So, while we attended to all these happenings, we missed two big birthdays. The first one, on January 27th, was that of Mozart. And then, on the 31st of January, was Franz Schubert’s birthday. Fortunately, we covered both of them many times and have hundreds of pieces of their music in the library. Both composers were tremendously prolific, even though both had tragically short lives (Mozart died at the age of 35, Schubert – at 31), both created numerous masterpieces. We’ll celebrate them with two vocal pieces: the trio Soave sia il vento, from the first act of Mozart’s Cosi fan tutte (here), and the song An die Music by Schubert (here). Nothing can be better than this. Permalink
This Week in Classical Music: January 27, 2025. Scriabin and Schloezer, Part IV, the last one. Last week, we ended our story of the Russian composer Alexander Scriabin and his muse, Tatiana Schloezer, in 1908, with the composer completing the Poem of Ecstasy, his most innovative (and, looking back, the most significant and popular) piece, and living in Lausanne. Their son Julian, was also born in February of the same year. And it was in Lausanne that Scriabin met Serge Koussevitzky, a bass player and conductor, who, by marrying a daughter of a rich trader acquired a considerable fortune and was ready to become Scriabin’s benefactor. Koussevitzky, who would later become a beloved conductor of the Boston Symphony, organized a publishing house and promoted Scriabin’s works (and also published the music of Rachmaninov, Prokofiev and Medtner), and concerts, where Scriabin’s music was often performed. He also paid him 5,000 rubles a year, a considerable sum. For the first time in many years, Sciabin wasn’t poor. Koussevitzky was also instrumental in bringing Scriabin back to Russia, first as a trial, for a series of concerts in Moscow and St-Petersburg, and two years later, in 1910, permanently. Unfortunately, the visit to Moscow resulted in a breakup between Scriabin and his longtime benefactor, Margarita Morozova. Vera Scriabina, still formally Scriabin’s wife, attended one of the rehearsals of the Poem of Ecstasy; Morozova joined her in the hall, which was noticed by Schloezer who later created a scene. Scriabin joined in and demanded that Morozova choose between Vera and Tatiana. Morozova refused, and that was the end of her relationship with Scriabin. An interesting coincidence: Scriabin benefactors’ mansions stand practically next to each other. The distance between Koussevitzky’s mansion where Scriabin stayed during his visit to Moscow, and Morozova’s mansion is less than 100 yards. Morozova’s mansion is now occupied by Putin’s retired spies: it houses the so-called Russian Institute for Strategic Studies. Koussevitzky’s mansion was given to a Russian regional administration.

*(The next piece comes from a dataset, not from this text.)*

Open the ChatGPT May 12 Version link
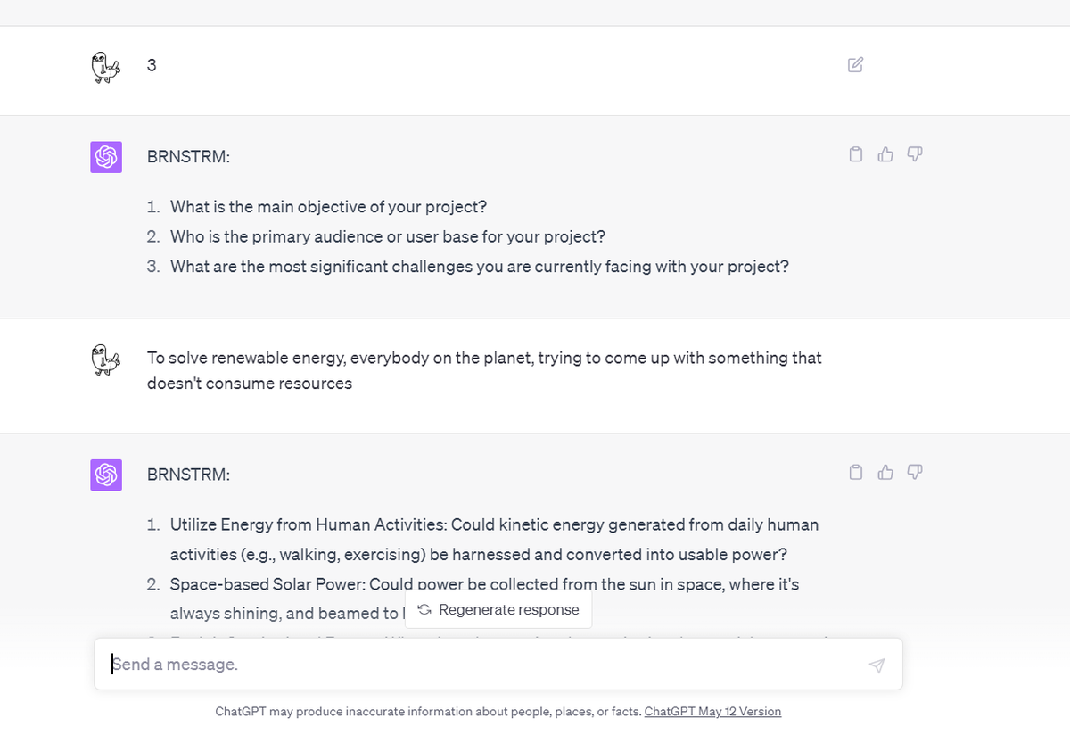Viewport: 1070px width, 735px height. point(712,712)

The year the Scriabins moved to Russia, his tone poem Prometheus: The Poem of Fire, was finished. It was premiered by Koussevitzky in 1911 and became as scandalous as the Poem of Ecstasy. Prometheus was the first of Scriabin’s compositions to call for colored light to be part of the performance. Scriabin strongly associated sounds and colors, a fascinating aspect of his creative work which we’ll address separately.

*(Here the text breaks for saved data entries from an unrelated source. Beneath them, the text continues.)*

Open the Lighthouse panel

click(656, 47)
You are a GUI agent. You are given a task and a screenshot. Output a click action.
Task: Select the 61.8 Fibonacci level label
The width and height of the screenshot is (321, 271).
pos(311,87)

Life in Russia was not without problems, mostly because of Scriabin’s difficult character and Tatiana Schloezer’s influence. He broke up with Koussevitzky and lost his financial support. To earn money, he composed smaller pieces, mostly for the piano: sonatas Six through Ten were written between 1912 and 1913. Still, things were looking up. In 1912 the Scriabins moved to a new, larger apartment, next to Arbat Street (it’s now Scriabin’s Museum); the apartment became a gathering place for artists and musicians, especially theosophically inclined. All three of their children attended the Gnessin Music school, just around the corner on the Sobach’ya Ploshchadka (Dog’s Square). Scriabin’s music, the Poem of Ecstasy and Prometheus in particular, was played around the world, and his fame was growing. Things changed in August of 1914, as Russia entered the Great War. Scriabin’s piano recitals became the only source of income, and the family’s ties with Europe, where they spent so many years, were broken. Scriabin started working on the Preparatory Act of the Mysterium, a hugely ambitious composition in which he intended, in addition to sound, to involve light, touch and smell (when finished, it was supposed to be performed in the foothills of the Himalayas). In early April of 1915, he noticed a pimple on his upper lip, which developed into a furuncle, and on 14th of April (27th in the new style calendar) he died of blood poisoning.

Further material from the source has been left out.